In a typical ice tray, a thin layer of ice forms on top and air bubbles get trapped inside, which makes ice look cloudy. The Craft Ice machine constantly circulates water at the top of the tank, which allows air bubbles to escape. Sokoloff then cuts and discards the cloudy top layer, leaving behind a giant block of perfectly transparent ice.

“It’s easy to say people’s desires for these things are absurd or a mark of a society going into decline,” said Cait Lamberton, a Wharton professor who studies luxury products. “But the truth is that people always seek ways to make their lives a little bit more beautiful and a little bit more enjoyable.”

In a crowded marketplace, small touches allow bars to differentiate themselves and charge a premium for their product, Lamberton said. At the same time, people with deep expertise about whiskey, for example, come to notice even small differences between products. (Air bubbles cause ice to melt faster, which especially matters if you’re drinking a $500 bottle of scotch). During the pandemic, when many people began mixing cocktails at home, interest in clear ice spiked. Now that people are back in bars, they want the same luxury, Lamberton said.

A few pioneering Philly bars have been crafting their own clear ice for years.
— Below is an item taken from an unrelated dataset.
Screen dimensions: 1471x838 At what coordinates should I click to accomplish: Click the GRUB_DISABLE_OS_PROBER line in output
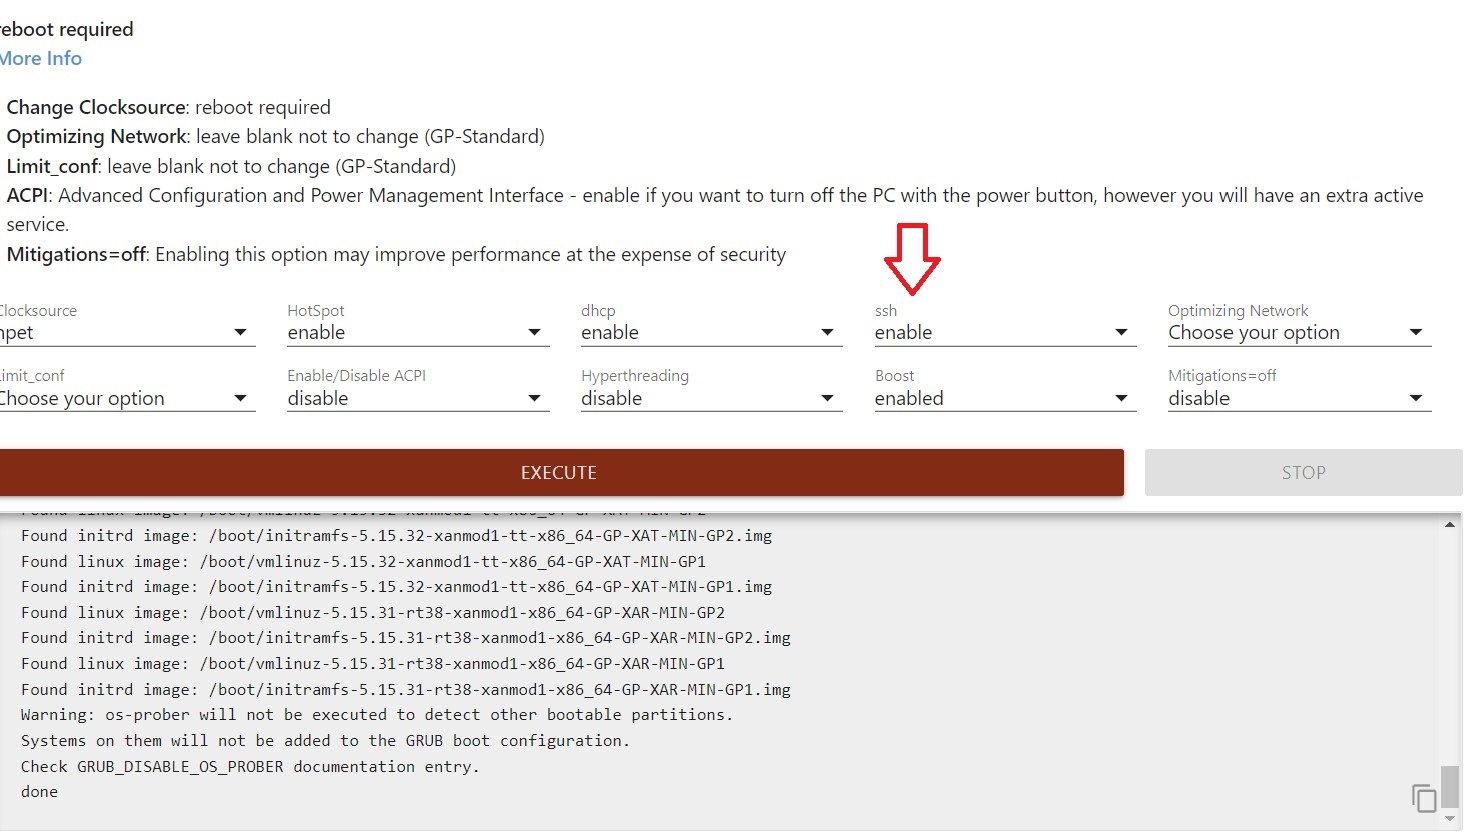[x=250, y=767]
The Franklin Mortgage & Investment Company, which has been selling cocktails with clear ice for 14 years, used to buy its cubes from a D.C. company for 75 cents a cube, operating partner Jason Elliott said.

Then, during COVID, the price went up to $2 a cube.

Elliott bought a butcher saw and a chest freezer and now every few weeks sources a giant block of clear ice, soon to be delivered by Philadelphia Craft Ice. Franklin’s head bartender and whomever he can wrangle then chops it to pieces in the basement; bartenders stamp the Franklin logo on with brass.

Customers love it, Elliott said, and have come to expect it.

“It can be a problem when someone wants cheap whiskey,” he joked. “The cube costs more than the whiskey.”

Ultimately, it doesn’t matter if clear ice makes a drink taste better or dilutes it more slowly, Lamberton said.

“What needs to be the case for this to succeed is that people feel that it is a little bit special,” said Lamberton. “That it completes an experience that they don’t have every day.”